Stored data Start Marker
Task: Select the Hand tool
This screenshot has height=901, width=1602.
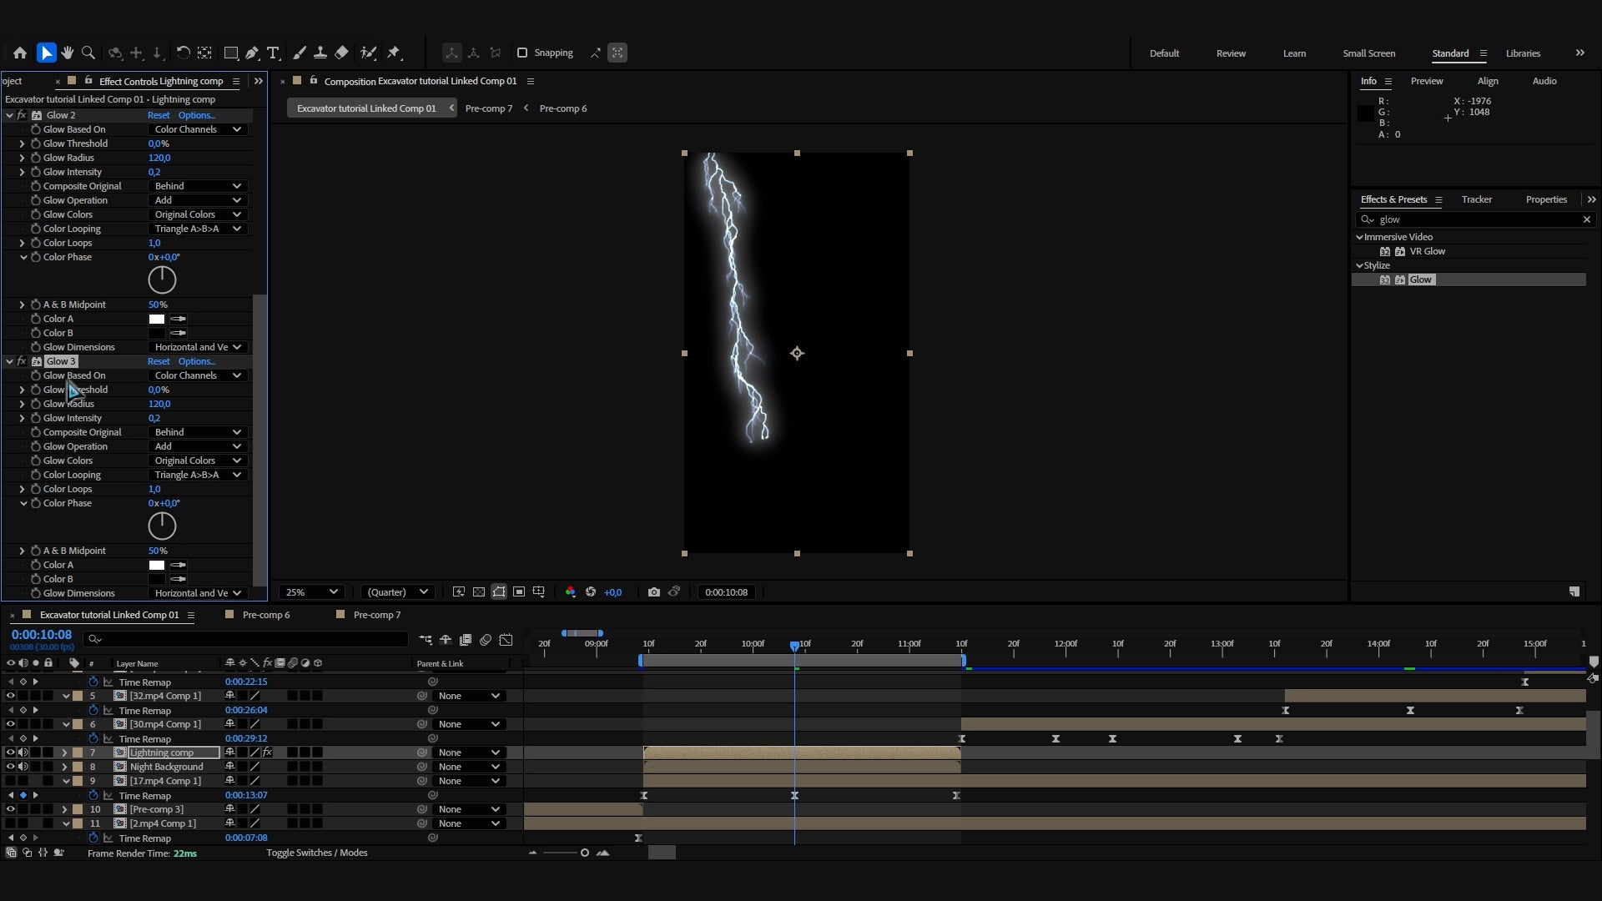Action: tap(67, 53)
Stored data End Marker
Stored data Start Marker
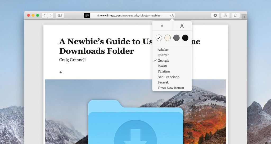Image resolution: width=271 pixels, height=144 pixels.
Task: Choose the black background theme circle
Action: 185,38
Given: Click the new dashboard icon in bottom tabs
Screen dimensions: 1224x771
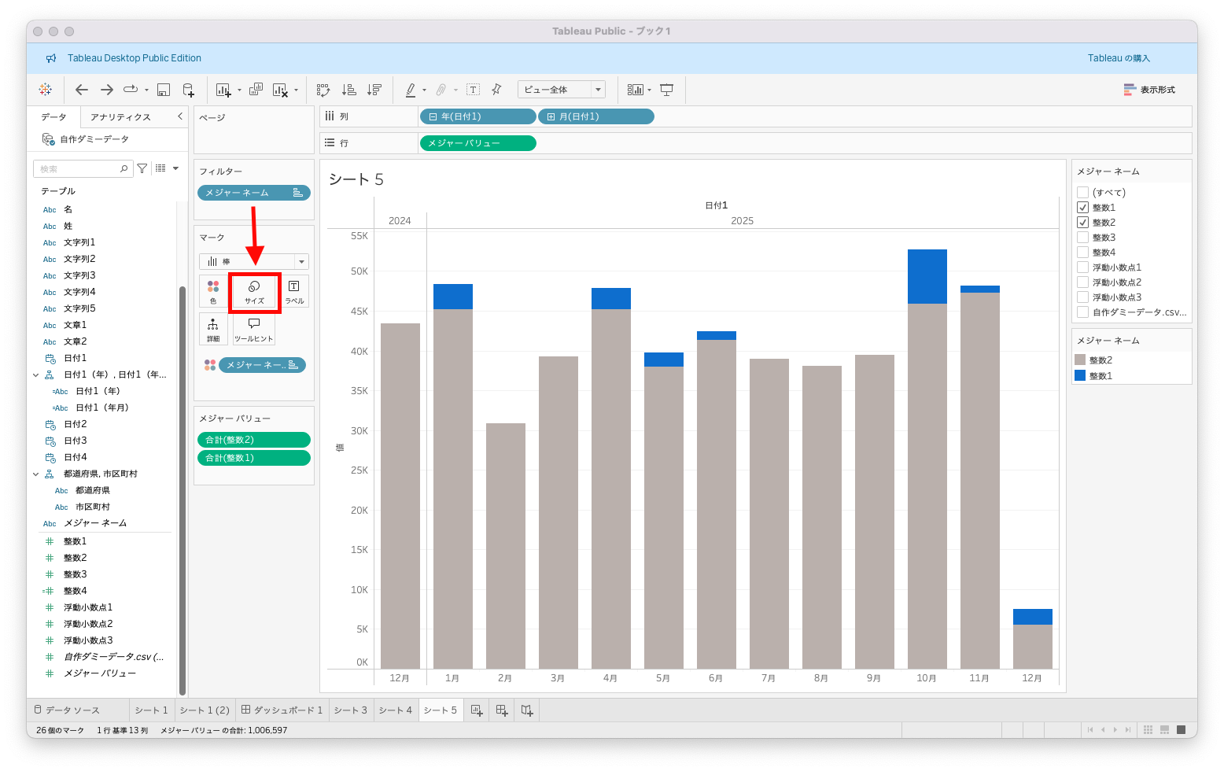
Stored data End Marker
> [Description of the task] From the material above, copy exactly the lines between the line holding "Given: Click the" and the line holding "Screen dimensions: 1224x771", inclusive, and only those.

> [Response to this task]
Given: Click the new dashboard icon in bottom tabs
Screen dimensions: 1224x771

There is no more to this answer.